Notice the trademark symbol every time MD Anderson mentions "making cancer history (R)?" This is because it wants to block other medical centers, academic institutions, and research universities from using this phrase. With an operating budget of four billion U.S. dollars, the MD Anderson health care enterprise is asserting that it alone will be "making cancer history (R)." From a legal prospective, no one else can claim to be "making cancer history (R)."
For now, let us put aside the obvious question of what would happen to MD Anderson if cancer were history, and let us examine the evidence of how committed MD Anderson is to cancer research.
1. In fiscal year 2017, MD Anderson allocated ~6% to research. (Operating budget reports are available on MD Anderson's website and these reports are discoverable by Google.)
2. MD Anderson still does not have a Chief Scientific Officer (an powerless ad interim officer is serving temporarily). A number of research departments are also without a Chair, because the former Chairs have moved on to greener pasture. There has been a mass exodus of faculty scientists from research departments and MD Anderson has only approved faculty searches for a small fraction of these vacant positions. The ranks of research scientists are dwindling at MD Anderson.
3. Faced with the mass exodus of scientists, instead of changing its environment and culture to better support research, MD Anderson resorts to alternative means to obstruct (well-funded) scientists from leaving, such as using spyware to monitor scientists' activities on the computers (Read the article on Keping Xie's in the Houston Chronicle published Feb 5, 2019.) For other scientists contemplating on moving to other U.S. research institutions, MD Anderson threatens to block these scientists from taking their grant money with them. Additionally, a number of foreign scientists are or have been under unfounded investigations for espionage. It is hard to imagine that scientists would do their best work under such a tangibly hostile environment.

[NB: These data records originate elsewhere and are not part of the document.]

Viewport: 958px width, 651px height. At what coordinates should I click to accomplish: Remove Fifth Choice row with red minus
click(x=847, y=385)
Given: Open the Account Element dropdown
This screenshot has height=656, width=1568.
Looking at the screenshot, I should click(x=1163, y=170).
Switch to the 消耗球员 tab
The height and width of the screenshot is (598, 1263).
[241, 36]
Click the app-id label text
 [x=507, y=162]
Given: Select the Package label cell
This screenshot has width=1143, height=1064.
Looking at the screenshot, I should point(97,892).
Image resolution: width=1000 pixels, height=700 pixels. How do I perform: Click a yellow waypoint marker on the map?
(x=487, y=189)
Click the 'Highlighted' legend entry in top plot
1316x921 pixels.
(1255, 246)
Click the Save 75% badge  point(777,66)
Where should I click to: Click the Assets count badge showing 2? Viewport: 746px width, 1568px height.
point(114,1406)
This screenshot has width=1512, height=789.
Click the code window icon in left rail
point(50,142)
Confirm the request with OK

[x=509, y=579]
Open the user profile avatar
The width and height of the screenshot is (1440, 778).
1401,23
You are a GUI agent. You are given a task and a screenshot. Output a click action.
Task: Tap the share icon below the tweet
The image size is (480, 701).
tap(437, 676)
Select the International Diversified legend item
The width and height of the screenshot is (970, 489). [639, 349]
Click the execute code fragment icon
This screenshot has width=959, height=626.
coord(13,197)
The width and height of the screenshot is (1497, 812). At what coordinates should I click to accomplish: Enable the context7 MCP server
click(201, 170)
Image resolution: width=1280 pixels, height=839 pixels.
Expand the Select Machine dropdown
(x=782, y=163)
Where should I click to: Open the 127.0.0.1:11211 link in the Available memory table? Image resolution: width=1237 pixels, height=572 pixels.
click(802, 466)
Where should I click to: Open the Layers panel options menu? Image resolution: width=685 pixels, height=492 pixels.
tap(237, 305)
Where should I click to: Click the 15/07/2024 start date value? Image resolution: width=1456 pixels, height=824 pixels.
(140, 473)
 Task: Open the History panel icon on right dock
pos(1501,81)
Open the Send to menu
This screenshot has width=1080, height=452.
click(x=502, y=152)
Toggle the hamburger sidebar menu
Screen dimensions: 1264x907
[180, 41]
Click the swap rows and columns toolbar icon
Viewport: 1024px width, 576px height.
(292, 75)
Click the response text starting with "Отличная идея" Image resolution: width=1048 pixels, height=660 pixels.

4. On the ground, morale is low. Only an insignificant minority of MD Anderson scientists work after hours or on the weekends.
5. Wait. James Allison was awarded the 2018 Nobel Prize in Physiology or Medicine (shared with Tasuku Honjo), and Dr. Allison is currently at MD Anderson, so this is sign that MD Anderson fosters a supportive research environment, right?
In reality, Dr. Allison's seminal work on CTLA4 published in 1996 was conducted at the University of California, Berkeley (1985 - 2004), and he continued this work at Memorial Sloan-Kettering (2006-2012) and Weil Cornell (2004-2012). The first translational success resulting in the Ipilimumab therapeutic was published in 2010 (N Engl J Med 2010; 363:711-723). Dr. Allison joined MD Anderson in 2012. This temporal sequence of events therefore fails to support the tenuous proposition that MD Anderson played a pivotal in fostering Dr. Allison's scientific success.